Il hoche la tête, récupère son téléphone en tremblant. Moi, je fais les cent pas, me retenant d'éclater la tronche de ce crétin face à moi. Il active le haut-parleur, les sonneries se succèdent jusqu'à ce que la messagerie résonne. Il réitère, réessaie plusieurs fois mais les appels n'aboutissent toujours pas. Je perds patience, attrape le téléphone en pestant et me mets à rugir après le serveur vocal.

— Espèce de connard, j'espère pour toi que tu ne croiseras pas ma route parce que tu risques de ne pas l'oublier ! Je vais te cogner tellement fort que tu ne pourras même plus esquisser un sourire. Je pensais avoir été clair mais visiblement t'es trop con pour comprendre. Assimile bien mes paroles, je vais te les faire avaler quand je te verrai. Je vais te faire passer l'envie de te pavaner avec ton petit air de couillon. Ça va mal finir Mathias, alors réfléchis bien si tu veux encore pouvoir prendre du plaisir !
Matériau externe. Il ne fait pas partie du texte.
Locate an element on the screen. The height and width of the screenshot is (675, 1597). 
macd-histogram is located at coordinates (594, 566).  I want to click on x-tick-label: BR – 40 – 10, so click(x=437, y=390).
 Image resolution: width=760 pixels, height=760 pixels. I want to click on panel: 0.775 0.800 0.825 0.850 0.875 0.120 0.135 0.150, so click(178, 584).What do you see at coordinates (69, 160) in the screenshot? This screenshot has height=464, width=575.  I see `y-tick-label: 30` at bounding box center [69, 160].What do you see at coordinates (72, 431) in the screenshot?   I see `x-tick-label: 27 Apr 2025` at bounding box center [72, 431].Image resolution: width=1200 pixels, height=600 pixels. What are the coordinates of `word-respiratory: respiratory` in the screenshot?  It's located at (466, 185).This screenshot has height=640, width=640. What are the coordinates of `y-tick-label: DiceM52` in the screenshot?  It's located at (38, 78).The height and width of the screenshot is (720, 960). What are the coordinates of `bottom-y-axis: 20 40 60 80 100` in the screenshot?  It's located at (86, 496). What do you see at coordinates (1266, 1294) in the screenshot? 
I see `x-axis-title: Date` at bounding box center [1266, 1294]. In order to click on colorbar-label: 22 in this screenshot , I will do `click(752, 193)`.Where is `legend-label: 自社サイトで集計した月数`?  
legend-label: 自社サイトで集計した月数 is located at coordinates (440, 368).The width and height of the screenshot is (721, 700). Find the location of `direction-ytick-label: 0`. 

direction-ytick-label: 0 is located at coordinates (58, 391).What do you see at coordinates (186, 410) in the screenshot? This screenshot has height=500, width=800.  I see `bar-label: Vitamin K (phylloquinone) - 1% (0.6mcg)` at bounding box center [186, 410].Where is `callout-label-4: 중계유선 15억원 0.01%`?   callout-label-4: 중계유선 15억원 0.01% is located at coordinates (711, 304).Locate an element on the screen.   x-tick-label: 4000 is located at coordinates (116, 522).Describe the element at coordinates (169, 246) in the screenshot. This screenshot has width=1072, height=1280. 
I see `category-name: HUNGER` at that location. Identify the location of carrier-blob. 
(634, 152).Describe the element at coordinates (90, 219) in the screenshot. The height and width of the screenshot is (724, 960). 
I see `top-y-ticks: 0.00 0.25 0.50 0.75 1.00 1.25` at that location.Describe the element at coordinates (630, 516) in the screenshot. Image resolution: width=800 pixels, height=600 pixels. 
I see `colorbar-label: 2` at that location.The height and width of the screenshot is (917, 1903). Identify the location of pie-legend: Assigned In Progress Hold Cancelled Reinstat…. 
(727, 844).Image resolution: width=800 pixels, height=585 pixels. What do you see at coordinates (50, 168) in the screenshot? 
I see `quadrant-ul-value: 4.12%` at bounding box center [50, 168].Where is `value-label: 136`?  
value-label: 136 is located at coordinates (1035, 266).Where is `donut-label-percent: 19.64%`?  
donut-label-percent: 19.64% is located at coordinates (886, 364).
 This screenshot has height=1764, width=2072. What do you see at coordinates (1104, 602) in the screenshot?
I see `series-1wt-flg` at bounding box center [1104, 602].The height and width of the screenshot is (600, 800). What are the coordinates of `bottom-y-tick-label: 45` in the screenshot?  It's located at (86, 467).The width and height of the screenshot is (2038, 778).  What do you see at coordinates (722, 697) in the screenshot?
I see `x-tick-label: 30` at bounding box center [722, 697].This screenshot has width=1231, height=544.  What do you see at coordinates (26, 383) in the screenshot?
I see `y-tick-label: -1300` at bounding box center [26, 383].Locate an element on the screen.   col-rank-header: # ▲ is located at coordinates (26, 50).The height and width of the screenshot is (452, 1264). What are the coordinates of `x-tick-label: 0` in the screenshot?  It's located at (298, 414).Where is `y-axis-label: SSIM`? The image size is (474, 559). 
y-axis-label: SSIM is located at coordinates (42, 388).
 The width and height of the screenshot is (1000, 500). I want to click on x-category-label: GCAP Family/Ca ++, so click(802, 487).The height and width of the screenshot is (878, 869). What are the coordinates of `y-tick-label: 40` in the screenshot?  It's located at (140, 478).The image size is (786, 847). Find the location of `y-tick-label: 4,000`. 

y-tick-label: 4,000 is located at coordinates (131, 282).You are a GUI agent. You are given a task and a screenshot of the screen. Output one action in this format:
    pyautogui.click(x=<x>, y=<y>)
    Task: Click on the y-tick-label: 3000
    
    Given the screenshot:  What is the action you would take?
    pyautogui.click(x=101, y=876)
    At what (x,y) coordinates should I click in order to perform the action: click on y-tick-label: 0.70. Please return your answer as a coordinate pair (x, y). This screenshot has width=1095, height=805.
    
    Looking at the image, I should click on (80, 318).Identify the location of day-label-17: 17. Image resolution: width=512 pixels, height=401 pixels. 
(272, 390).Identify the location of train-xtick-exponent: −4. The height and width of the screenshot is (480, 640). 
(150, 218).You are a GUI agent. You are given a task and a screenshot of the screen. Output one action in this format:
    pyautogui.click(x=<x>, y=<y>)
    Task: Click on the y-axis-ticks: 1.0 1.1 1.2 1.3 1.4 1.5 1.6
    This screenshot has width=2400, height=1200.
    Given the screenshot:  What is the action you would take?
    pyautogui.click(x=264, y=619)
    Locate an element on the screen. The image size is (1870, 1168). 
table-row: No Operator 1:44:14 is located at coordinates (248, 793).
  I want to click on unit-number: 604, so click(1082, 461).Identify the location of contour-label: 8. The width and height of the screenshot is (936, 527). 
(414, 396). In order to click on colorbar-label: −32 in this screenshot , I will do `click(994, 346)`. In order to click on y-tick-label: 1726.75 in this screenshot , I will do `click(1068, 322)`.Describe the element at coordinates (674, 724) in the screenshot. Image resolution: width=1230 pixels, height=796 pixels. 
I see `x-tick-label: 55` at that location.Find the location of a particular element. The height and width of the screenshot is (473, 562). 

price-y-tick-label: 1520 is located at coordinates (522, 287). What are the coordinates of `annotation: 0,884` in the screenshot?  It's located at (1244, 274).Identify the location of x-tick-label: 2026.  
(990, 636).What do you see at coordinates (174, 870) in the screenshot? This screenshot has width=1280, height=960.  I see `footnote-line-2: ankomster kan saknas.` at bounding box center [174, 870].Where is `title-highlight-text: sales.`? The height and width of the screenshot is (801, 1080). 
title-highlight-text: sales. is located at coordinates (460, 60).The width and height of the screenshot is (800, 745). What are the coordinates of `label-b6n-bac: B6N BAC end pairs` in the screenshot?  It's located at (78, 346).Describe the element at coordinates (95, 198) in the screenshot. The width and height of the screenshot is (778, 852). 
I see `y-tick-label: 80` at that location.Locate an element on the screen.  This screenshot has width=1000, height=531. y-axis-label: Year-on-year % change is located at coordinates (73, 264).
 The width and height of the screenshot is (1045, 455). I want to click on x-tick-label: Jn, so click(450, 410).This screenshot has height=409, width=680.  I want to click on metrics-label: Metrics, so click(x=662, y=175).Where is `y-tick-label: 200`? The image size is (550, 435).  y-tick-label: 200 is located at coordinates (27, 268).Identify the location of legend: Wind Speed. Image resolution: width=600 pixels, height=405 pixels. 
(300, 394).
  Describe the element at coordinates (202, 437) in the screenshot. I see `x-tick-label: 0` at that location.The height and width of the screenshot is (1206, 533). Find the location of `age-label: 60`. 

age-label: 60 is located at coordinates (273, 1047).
Je raccroche, le cœur enragé. Le pauvre type peine à rattraper le téléphone que je lui jette au visage. Le corps crispé, je bouillonne. Je n'aime pas être ainsi, je n'aime pas non plus parler de cette façon ou agir comme un fou mais il a été trop loin. Mathias ne paie absolument rien pour attendre, et j'espère qu'il est suffisamment intelligent pour ne plus se pointer devant Kasper ou moi.
Je récupère mon propre portable, compose le numéro d'un collègue qui ne travaille pas aujourd'hui, afin qu'il prenne ma place et que je règle ce vulgaire problème.

— Où vas-tu ? m'interpelle Kate alors que je m'éloigne.

— Chercher ton frère, je ne peux pas le laisser croire des bêtises à cause de deux crétins comme eux, pesté-je en balayant l'air du revers de la main.

Elle acquiesce, puis viens vers moi pour poser sa paume sur mon avant-bras.

— Excuse-moi, j'ai été brusque. Je savais qu'il y avait méprise mais Kasper m'a fait énormément de peine.

— Ne t'inquiète pas, maintenant j'espère qu'il va bien sinon cet abruti n'aura plus de dents, dis-je suffisamment fort pour que le coupable m'entende.

Elle acquiesce pour ferme les yeux en soupirant, tandis que moi, je pars déjà. Il faut à tout prix que je trouve Kas pour m'expliquer. Je refuse qu'il se sente mal à cause de stupidités pareilles. Le téléphone à l'oreille, je tente de le joindre un nombre incalculable de fois, jusqu'à ce que mes appels soient rejetés.

— Putain ! pesté-je en arpentant le camping. C'est définitivement une journée de merde.